*** DOCUMENT TEXT ***

Dublin-based Nines Photovoltaics has been awarded €1.2 million in funding through a highly competitive European Framework Programme 7 (FP7), to further develop its innovative sustainable solar cell manufacturing technology.
Nines Photovoltaics has developed a potentially highly disruptive methodology for the manufacturing process of photovoltaic (PV) solar cells. This new technology will reduce the cost of production and the overall environmental impact while increasing the speed and degree of process control required for the production of Photovoltaic (PV) solar cells.
“From a cost and environmental perspective the current solar cell production process is unsustainable and limits the ability for Solar PV to compete with traditional energy sources,” explains Edward Duffy, chief executive of Nines Photovoltaics. “In 2010 there were roughly 10 billion solar cells produced worldwide, consuming over 25 billion litres of water and other chemicals. The heavy environmental footprint of solar cell manufacturing is strangling the ability of the PV sector to grow and meet the growing power demand. There is enough solar energy available to power the whole planet 100 times over but we must learn to harvest this energy in a sustainable and cost effective way.”

*** End of DOCUMENT TEXT ***
*** RECORDS PROVIDED ***

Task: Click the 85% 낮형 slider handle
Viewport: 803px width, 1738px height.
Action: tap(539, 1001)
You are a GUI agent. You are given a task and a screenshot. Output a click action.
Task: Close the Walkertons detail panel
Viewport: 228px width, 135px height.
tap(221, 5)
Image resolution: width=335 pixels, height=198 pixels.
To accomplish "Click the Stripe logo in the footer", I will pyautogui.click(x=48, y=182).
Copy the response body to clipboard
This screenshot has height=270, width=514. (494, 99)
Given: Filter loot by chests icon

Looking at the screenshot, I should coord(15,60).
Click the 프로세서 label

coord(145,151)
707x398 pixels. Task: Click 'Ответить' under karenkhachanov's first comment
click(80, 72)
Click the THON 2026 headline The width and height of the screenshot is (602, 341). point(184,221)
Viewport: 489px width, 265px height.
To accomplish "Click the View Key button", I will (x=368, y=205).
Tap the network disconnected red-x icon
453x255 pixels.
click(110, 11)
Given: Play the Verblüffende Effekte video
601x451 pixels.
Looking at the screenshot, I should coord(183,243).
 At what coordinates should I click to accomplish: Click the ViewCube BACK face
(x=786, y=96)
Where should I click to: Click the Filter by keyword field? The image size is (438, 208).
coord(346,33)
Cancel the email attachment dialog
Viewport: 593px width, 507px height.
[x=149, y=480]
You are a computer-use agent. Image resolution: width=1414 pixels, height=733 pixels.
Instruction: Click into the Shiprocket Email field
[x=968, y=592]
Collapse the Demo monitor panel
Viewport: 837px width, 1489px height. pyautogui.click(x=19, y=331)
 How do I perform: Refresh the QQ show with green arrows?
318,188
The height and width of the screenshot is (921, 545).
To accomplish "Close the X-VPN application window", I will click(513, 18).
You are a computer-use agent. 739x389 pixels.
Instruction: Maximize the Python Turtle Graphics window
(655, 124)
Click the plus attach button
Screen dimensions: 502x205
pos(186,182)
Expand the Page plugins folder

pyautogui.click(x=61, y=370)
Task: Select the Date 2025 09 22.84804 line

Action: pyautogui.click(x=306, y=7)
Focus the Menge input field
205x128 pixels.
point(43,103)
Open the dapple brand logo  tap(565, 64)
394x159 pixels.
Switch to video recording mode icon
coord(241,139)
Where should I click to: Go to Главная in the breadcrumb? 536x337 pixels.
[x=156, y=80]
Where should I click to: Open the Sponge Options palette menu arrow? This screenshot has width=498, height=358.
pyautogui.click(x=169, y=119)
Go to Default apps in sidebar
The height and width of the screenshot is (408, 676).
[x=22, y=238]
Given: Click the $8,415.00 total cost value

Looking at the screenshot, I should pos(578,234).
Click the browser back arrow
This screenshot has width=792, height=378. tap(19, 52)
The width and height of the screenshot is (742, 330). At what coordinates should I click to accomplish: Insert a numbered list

*** End of RECORDS PROVIDED ***

■ **EXERCISE SET**
1. Answer from the Nines Photovoltaics article:
(a) How much funding was Nines Photovoltaics awarded?
(b) Who is the chief executive of Nines Photovoltaics?
(c) Roughly how many solar cells were produced worldwide in 2010?
2. Rewrite the Nines Photovoltaics article between "Dublin-based Nines Photovoltaics" and "cell manufacturing technology.", inclusive, replacing "innovative" with "novel".
None of the data above is needed for this work.

■ **RESPONSES TO THE EXERCISE**
1.
(a) €1.2 million
(b) Edward Duffy
(c) Roughly 10 billion

2.
Dublin-based Nines Photovoltaics has been awarded €1.2 million in funding through a highly competitive European Framework Programme 7 (FP7), to further develop its novel sustainable solar cell manufacturing technology.